# Written task 1
Can you sum up the case page on National Labor Relations Board v. Yeshiva University in two sentences?
# Written task 2
Could you extend the case page on National Labor Relations Board v. Yeshiva University, picking up right after its final sentence?

# Excerpted text
RESPONDENT: Yeshiva University
LOCATION: United States District Court for the Northern District of Illinois, Eastern Division
DOCKET NO.: 78-857
DECIDED BY: Burger Court (1975-1981)
LOWER COURT: United States Court of Appeals for the Second Circuit
CITATION: 444 US 672 (1980)
ARGUED: Oct 10, 1979
DECIDED: Feb 20, 1980
Marvin E. Frankel - on behalf of the Respondent
Norton J. Come - on behalf of the Petitioner in No. 78-857
Ronald H. Shechtman - on behalf of the Petitioner in No. 78-997
Facts of the case
Media for National Labor Relations Board v. Yeshiva UniversityAudio Transcription for Oral Argument - October 10, 1979 in National Labor Relations Board v. Yeshiva University
Audio Transcription for Opinion Announcement - February 20, 1980 in National Labor Relations Board v. Yeshiva University
Warren E. Burger:
The judgment and opinion of the Court in National Labor Relations Board against Yeshiva University and the related case, a cross-petition will be announced by Mr. Justice Powell.
Lewis F. Powell, Jr.:
The question in this case is whether the National Labor Relations Act requires Yeshiva University to bargain collectively with school and faculty members.

Dataset lines:
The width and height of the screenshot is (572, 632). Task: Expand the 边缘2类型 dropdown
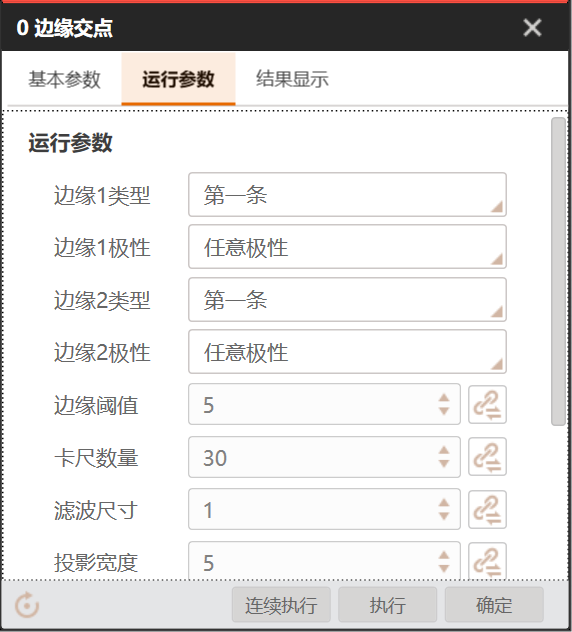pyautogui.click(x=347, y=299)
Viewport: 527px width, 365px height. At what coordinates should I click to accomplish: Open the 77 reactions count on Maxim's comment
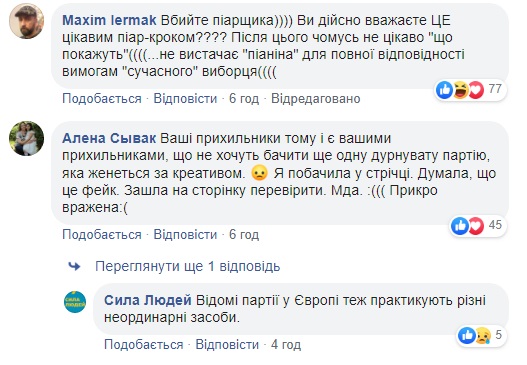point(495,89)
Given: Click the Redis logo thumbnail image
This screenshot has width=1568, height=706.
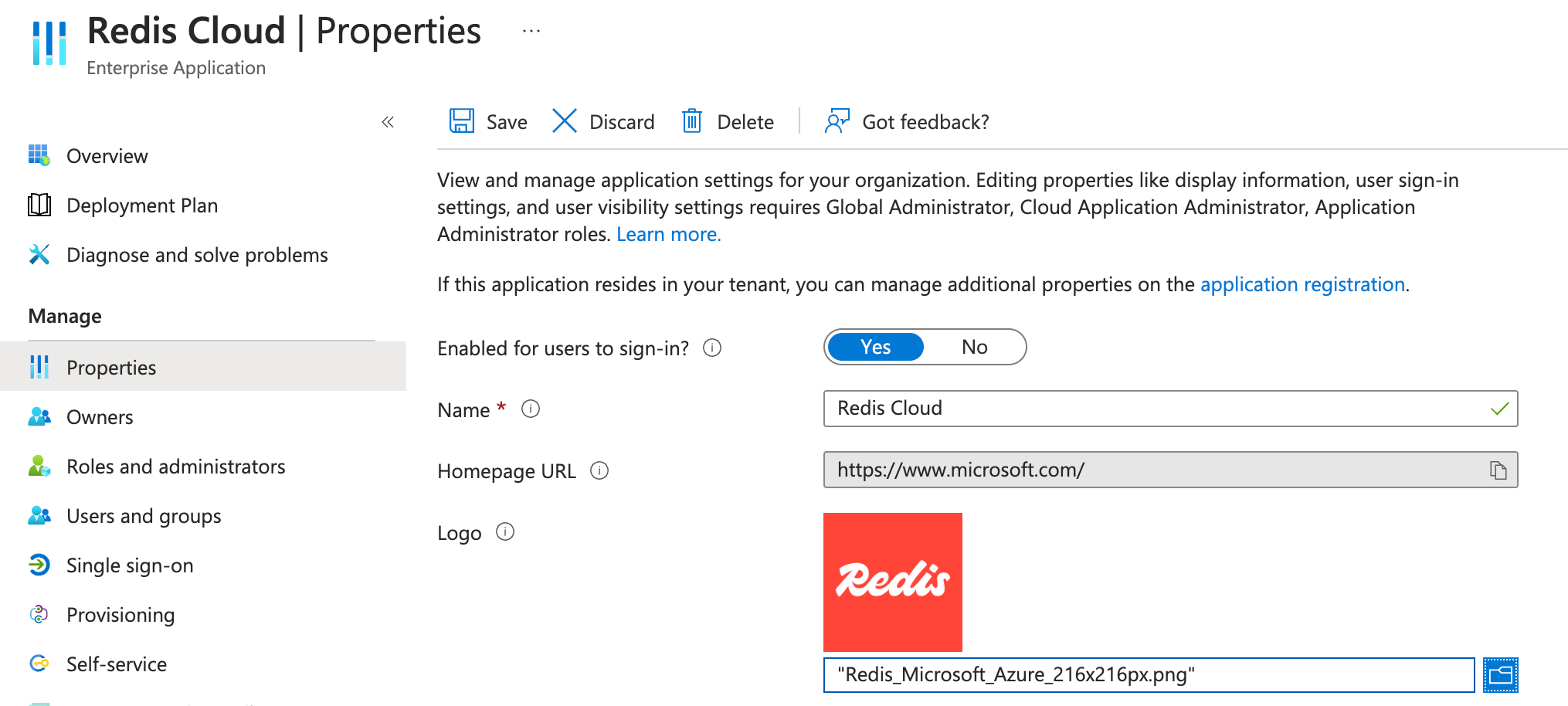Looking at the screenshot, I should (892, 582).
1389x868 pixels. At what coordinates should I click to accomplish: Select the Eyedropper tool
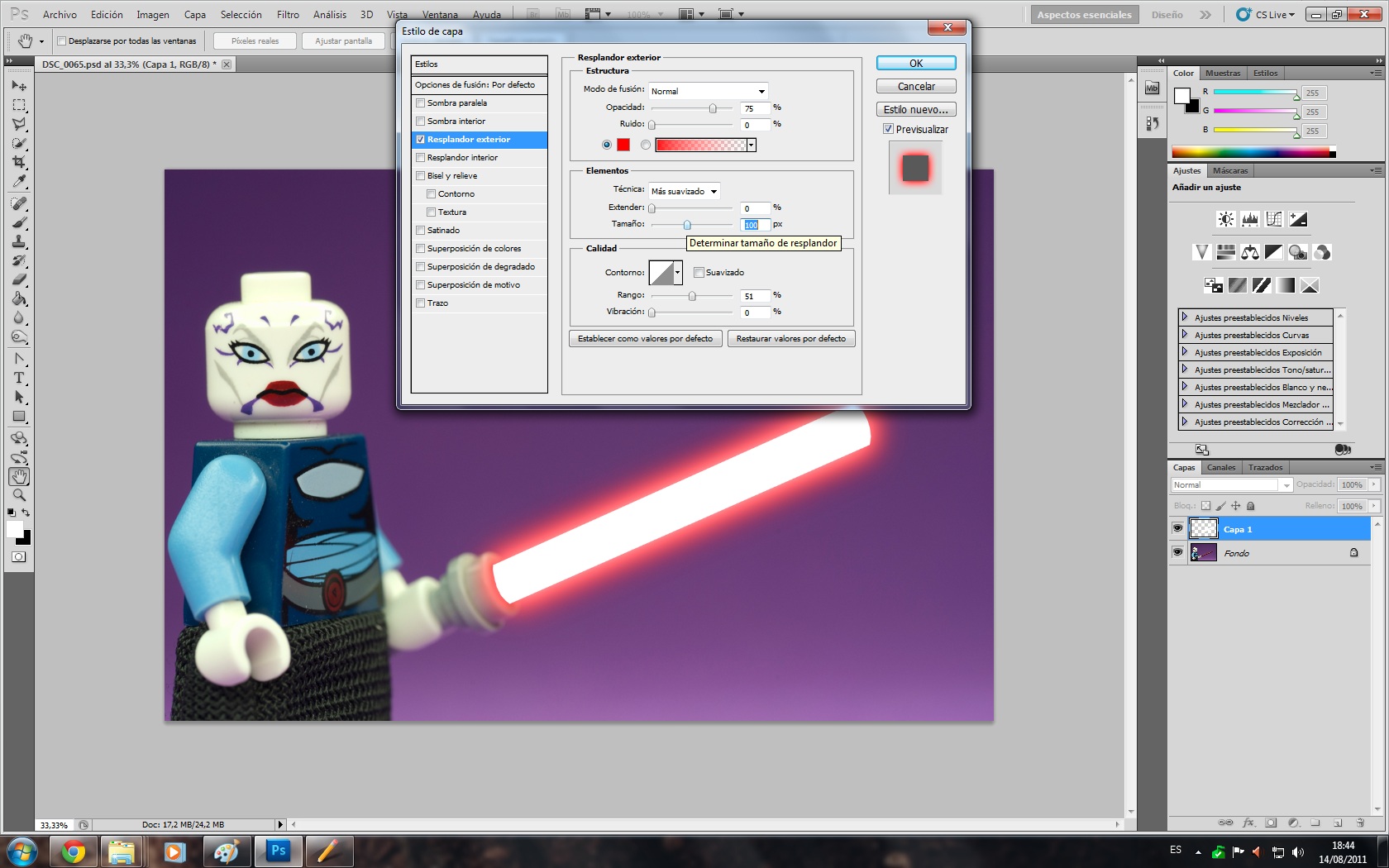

# Task result 1
National Labor Relations Board v. Yeshiva University, docket no. 78-857 and cited as 444 US 672 (1980), was argued on October 10, 1979, and decided by the Burger Court on February 20, 1980. Mr. Justice Powell announced the Court's judgment and opinion, stating that the question was whether the National Labor Relations Act requires Yeshiva University to bargain collectively with school and faculty members.

# Task result 2
The dispute arose when the university refused to bargain with a union representing the full-time faculty.
The university contended that faculty members are supervisory and managerial employees and therefore are excluded from the Act.
The National Labor Relations Board disagreed.
But the Court of Appeals for the Second Circuit refused to enforce the Board's order.
Concluding that Yeshiva faculty substantially and pervasively operates the enterprise, the Court of Appeals determined that full-time faculty members were managerial employees.
We agree with this conclusion.
The record demonstrates that the faculty exercise its authority which is unquestionably managerial.
They effectively determined for example what courses will be offered, when they will be scheduled, to whom they will be taught, and who will be graduated.
They also make recommendation usually accepted as to faculty hiring, tenure, sabbaticals, termination, and promotion.
Faculty members undoubtedly also exercise professional judgment in making these decisions.
It is clear however that the decisions reflect the interest and policy of the university as well as the professional interest of the faculty.
Nor can we defer in this case to the expertise of the Board as it made no specific findings of fact and arrived at a conclusion we think is inconsistent with the policy of the Act.
Accordingly we affirm the judgment of the Court of Appeals.
Mr. Justice Brennan has filed a dissenting opinion joined by Mr. Justice White and Mr. Justice Marshall and Mr. Justice Blackmun.
Warren E. Burger:
Thank you Mr. Justice Powell.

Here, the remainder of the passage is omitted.